> **What is asked**:
Return the data word for word, beginning at its first line and stopping after the line that contains "[x=1082, y=88]". Leave the pictures out.

> **Data entries**:
--- --- ---

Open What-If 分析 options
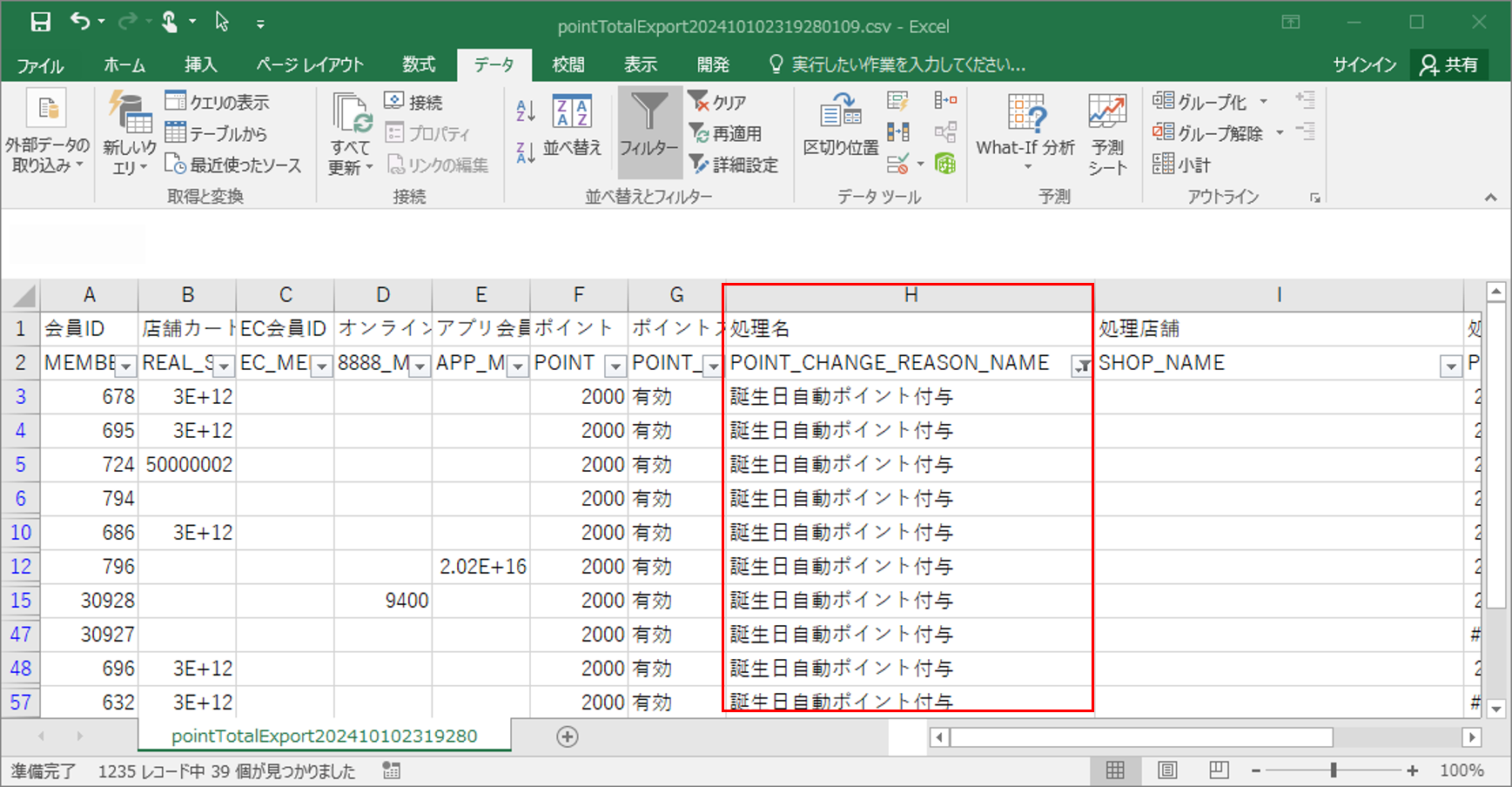 click(x=1025, y=131)
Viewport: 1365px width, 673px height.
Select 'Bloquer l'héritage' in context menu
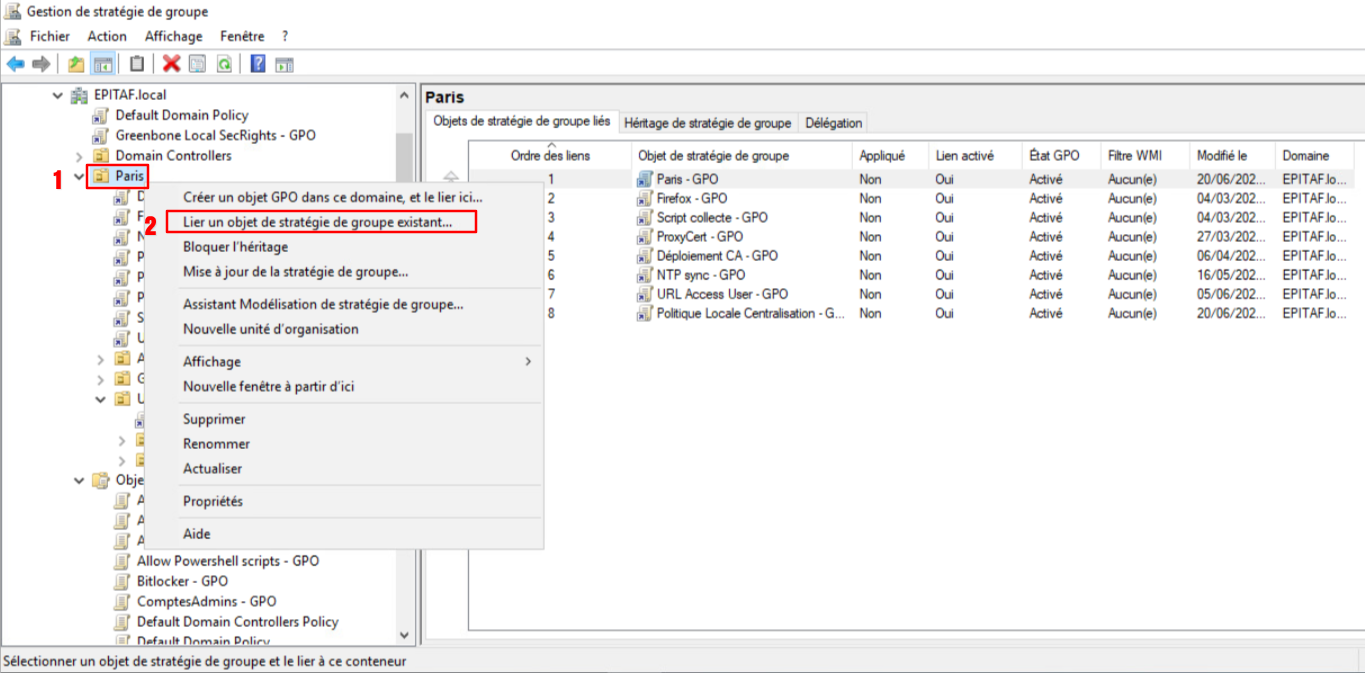(235, 247)
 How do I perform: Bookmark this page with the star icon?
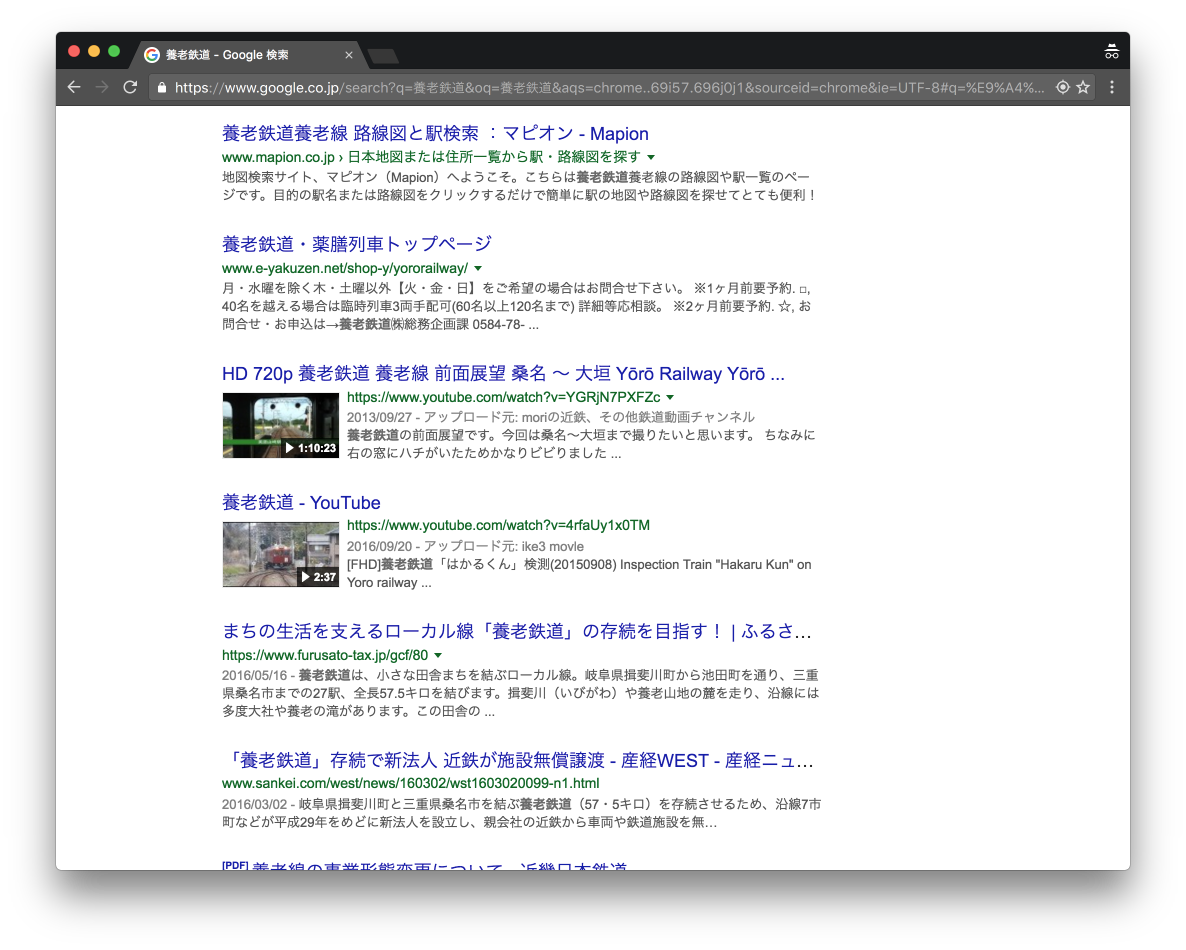[x=1082, y=88]
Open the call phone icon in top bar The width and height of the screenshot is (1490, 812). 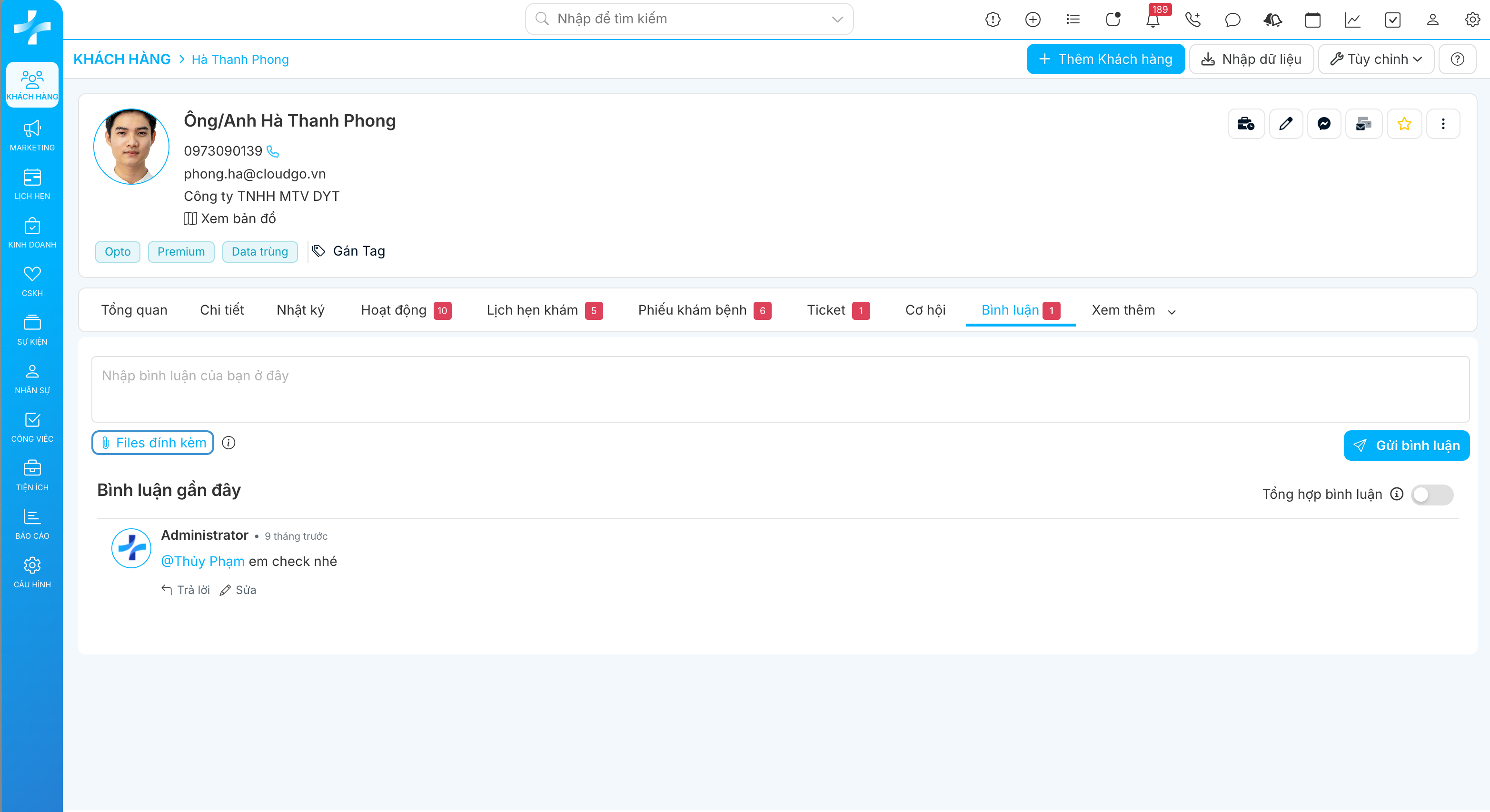[1192, 20]
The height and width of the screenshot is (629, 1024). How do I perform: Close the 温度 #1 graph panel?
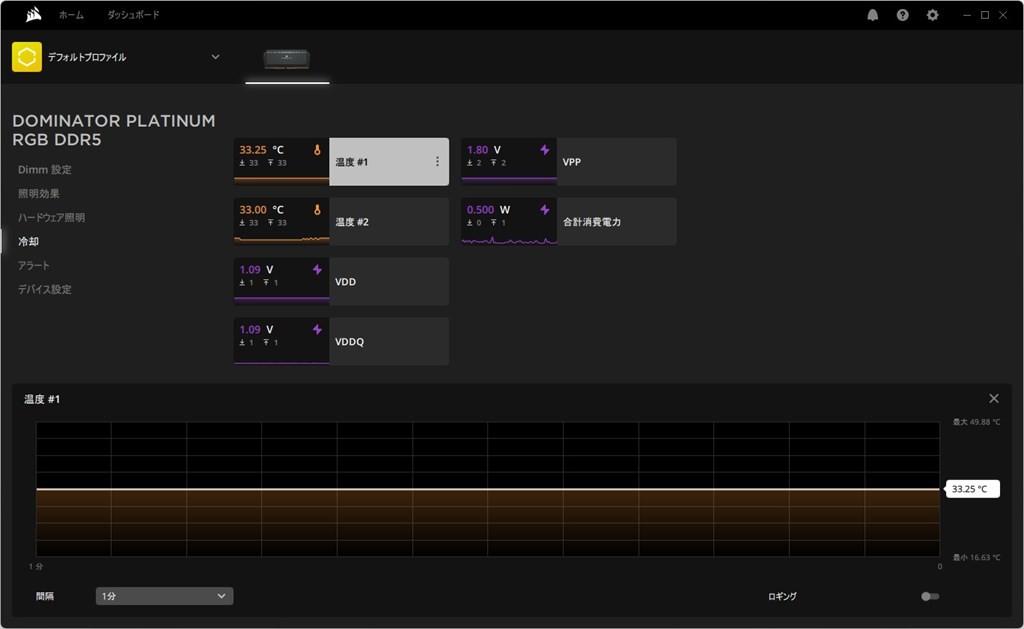[993, 398]
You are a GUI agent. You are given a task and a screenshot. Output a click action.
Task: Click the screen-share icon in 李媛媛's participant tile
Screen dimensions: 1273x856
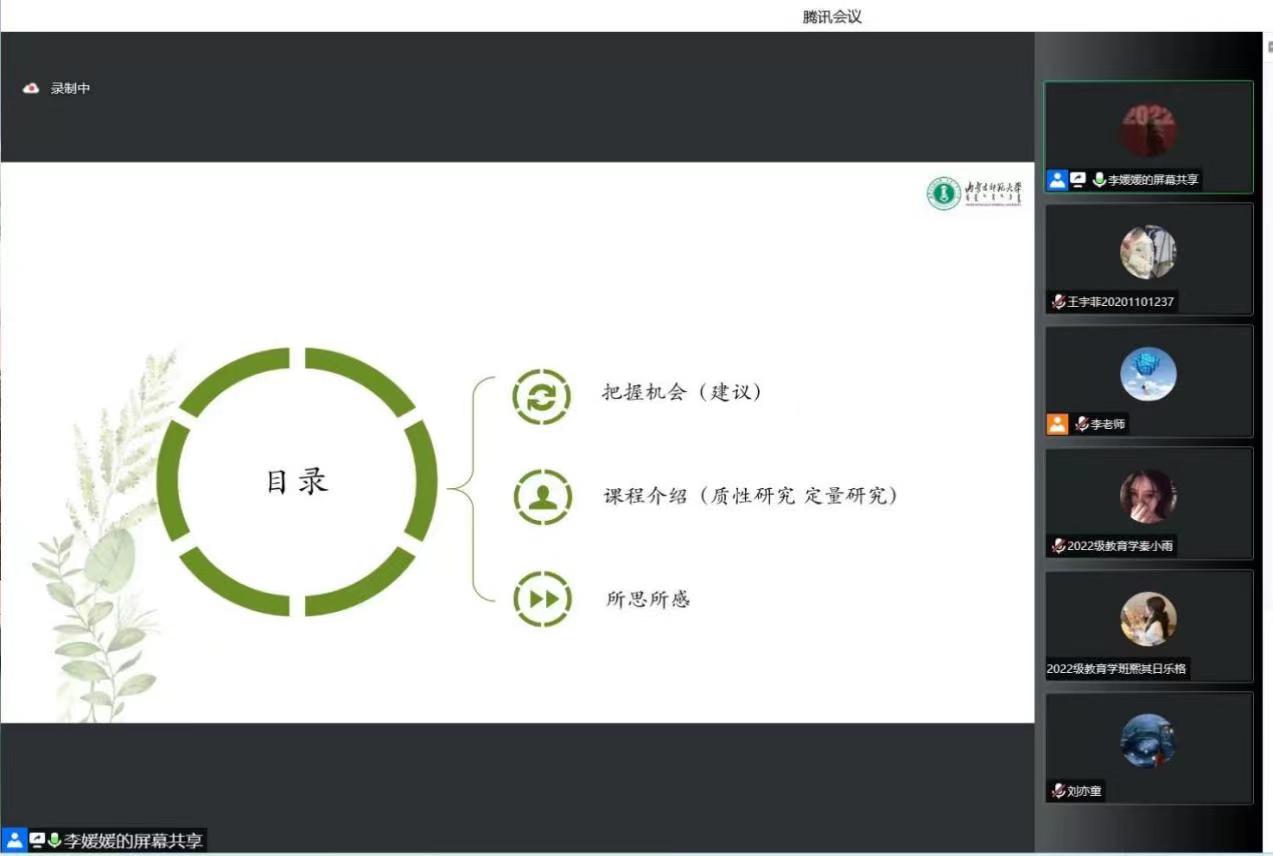click(1078, 180)
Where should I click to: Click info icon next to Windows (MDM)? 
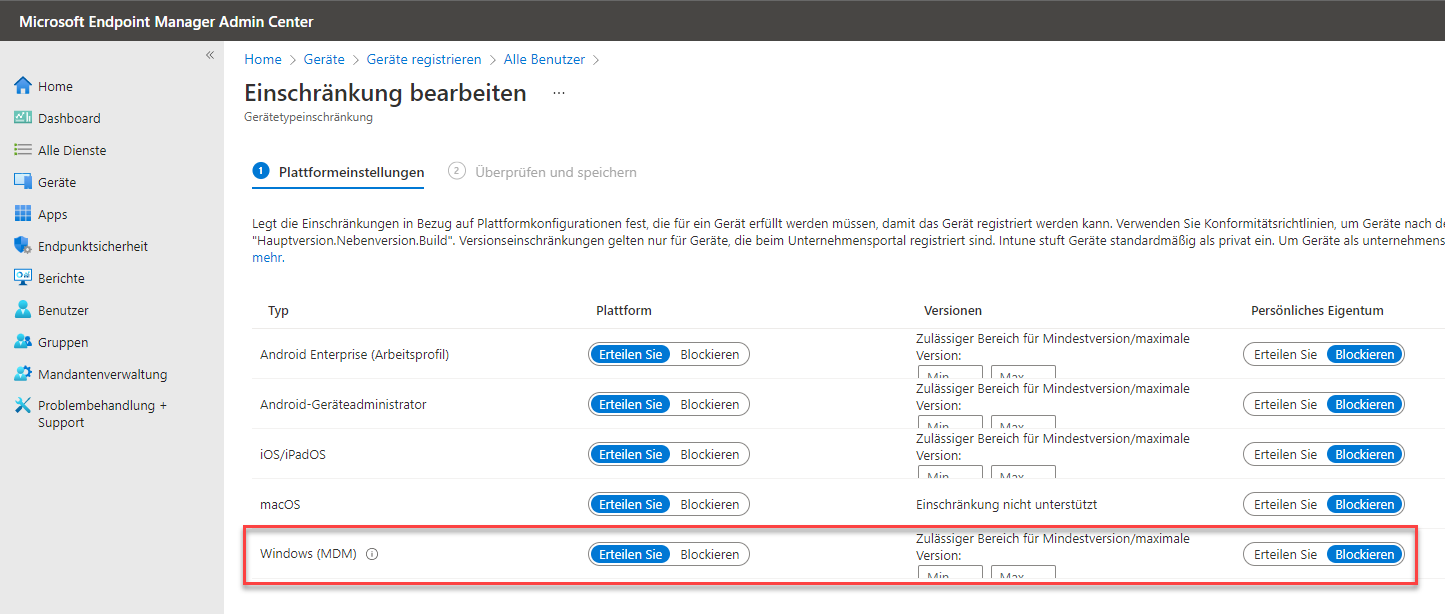point(372,554)
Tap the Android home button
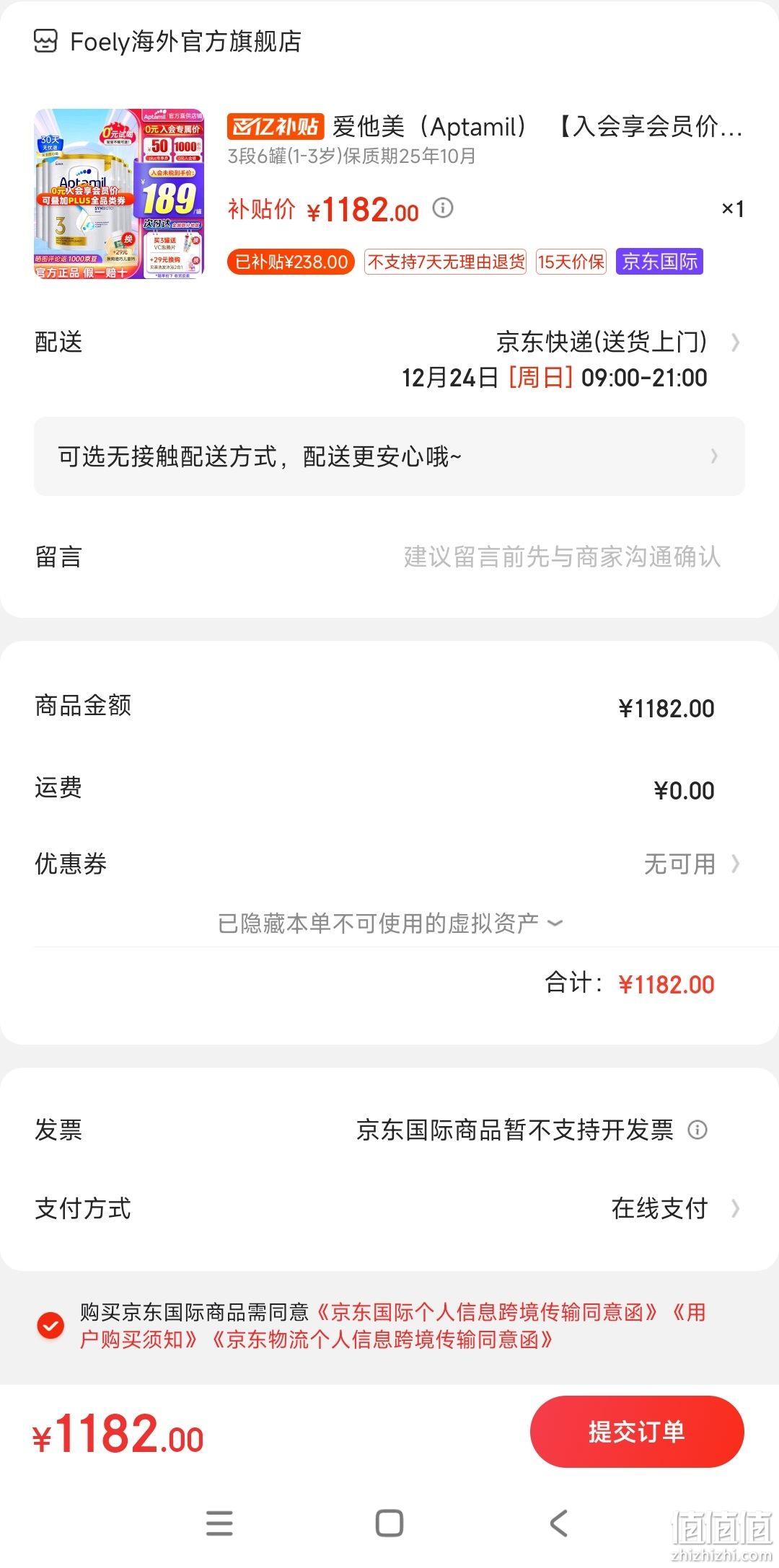 [390, 1523]

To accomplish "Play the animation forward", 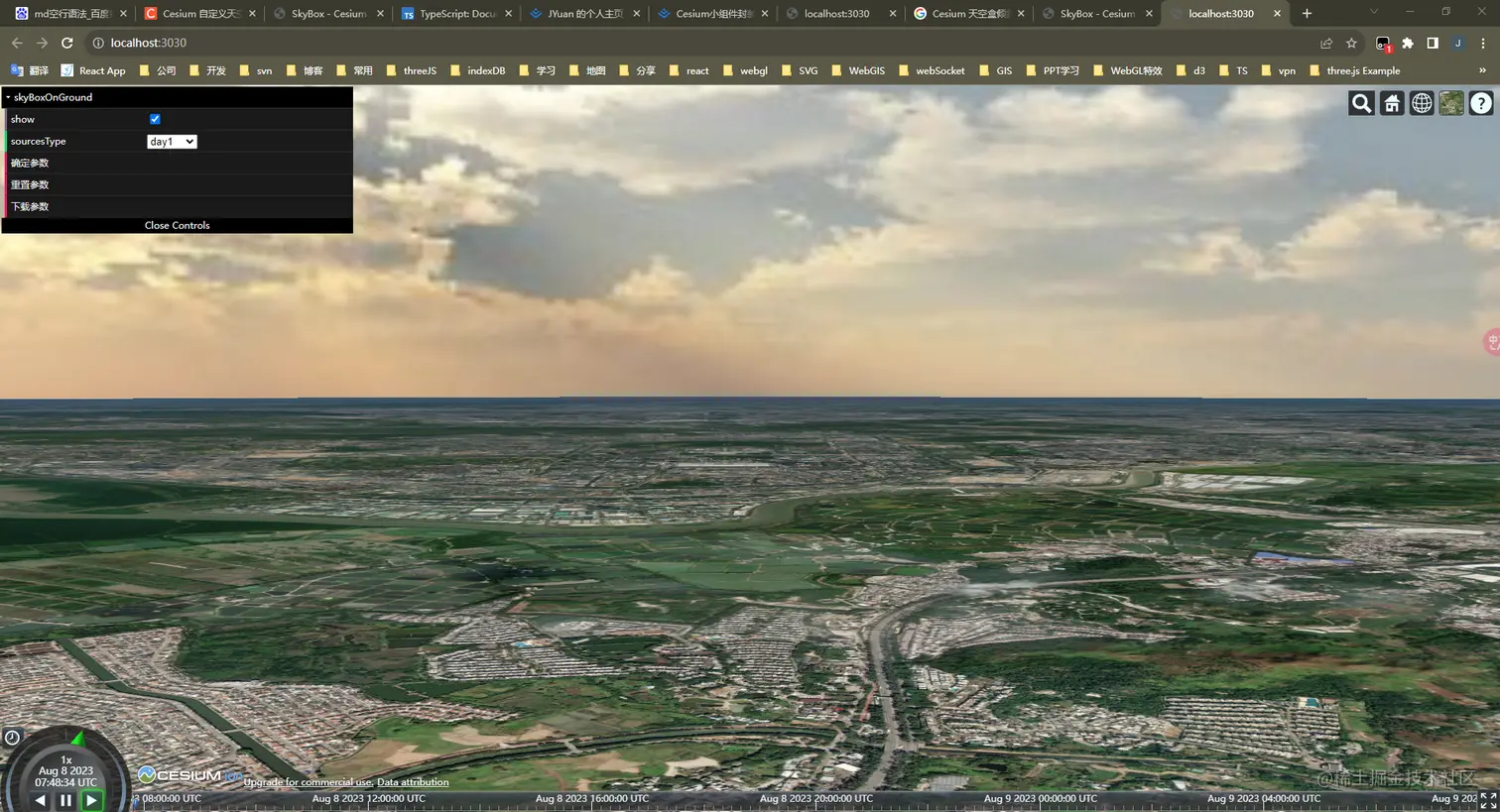I will pos(91,800).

--- --- ---

> **Response**:
Open What-If 分析 options
 click(x=1025, y=131)
Viewport: 1365px width, 673px height.
Select 'Bloquer l'héritage' in context menu
(235, 247)
 How do I perform: Bookmark this page with the star icon?
[x=1082, y=88]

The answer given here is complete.